The G protein interface of the glucagon receptor is dynamic.A, principal component (PC) analysis of Gɑ_s dynamics consisting of the first (60%) and second (11%) PCs performed on Gɑ_s's Cɑ atoms. (B) PC1 and (C) PC2 representation of Gɑ_s portrayed onto the glucagon receptor experimental structure. The PC movement is illustrated using 30 representative snapshots taken from GROMACS function gmx anaeig. D, ɑ5-helix movement shown from PCs. E, segment-based receptor–Gɑ_s pairs identified through contact analysis. F, G protein interface of the glucagon receptor overlayed with experimentally validated positions that affect G protein signaling. Color gradients indicate low (gray) to high (orange) contact frequency of receptor residue with G protein.
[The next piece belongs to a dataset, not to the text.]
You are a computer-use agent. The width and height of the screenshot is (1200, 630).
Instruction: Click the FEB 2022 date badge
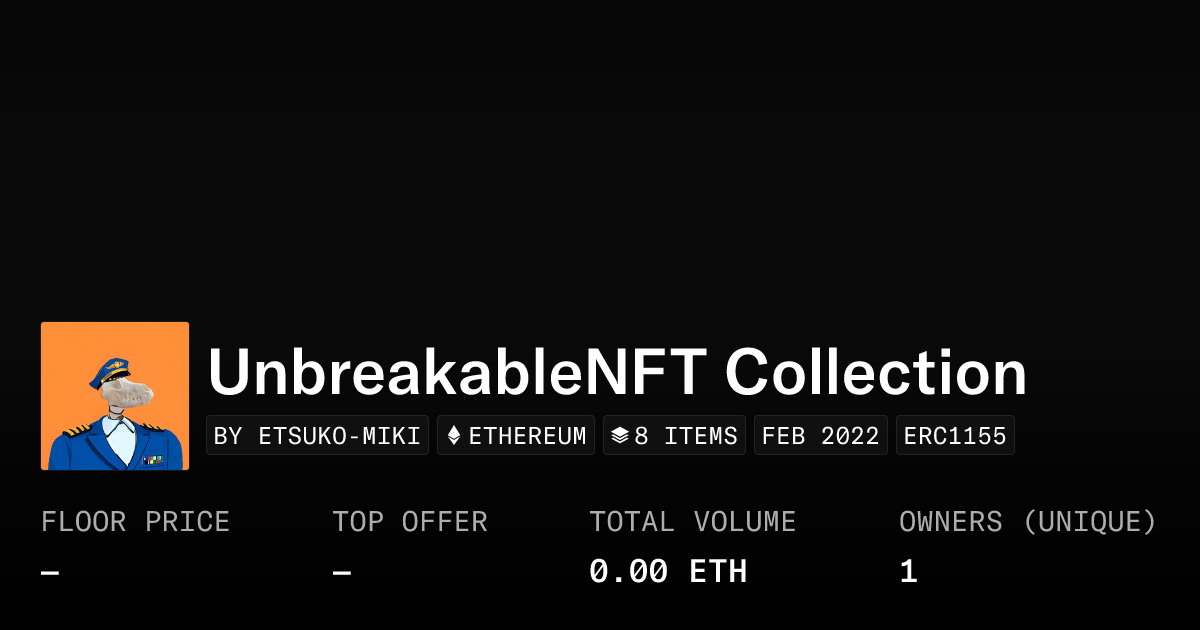tap(820, 436)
Data represent five independent simulation replicates.

Figure 6

Allosteric communication in the glucagon receptor.A, allosteric communication from the Gα_s coupling interface residues to various structural regions in the glucagon receptor displayed on the MD starting structure for each state. The lines represent the allosteric communication pipelines with the darkest color having the highest pathway population. B, pathway population for top five allosteric pipelines (see Fig. S6 for more details). C, distribution of hub scores along the allosteric communication pathways for the different glucagon receptor states. Statistical significance was assessed using a two-way ANOVA with Dunnett's multiple comparisons test (ns is not significant; ∗p < 0.05; ∗∗∗p < 0.001; between the intracellular NAM–bound G protein–free state and others). Data represent five (four for the full agonist–bound [glucagon] G protein–free state) independent simulation replicates.

Figure 7

SNP positions are part of the allosteric communication in the glucagon receptor. SNP locations and the allostery are portrayed on the full agonist–(glucagon) and G protein–bound receptor state, with the G protein removed from the final figure rendering. Red spheres indicate that these SNP positions have been associated with disease traits. SNP data were taken from the study by van der Velden et al. (25). Data represent five independent simulation replicates.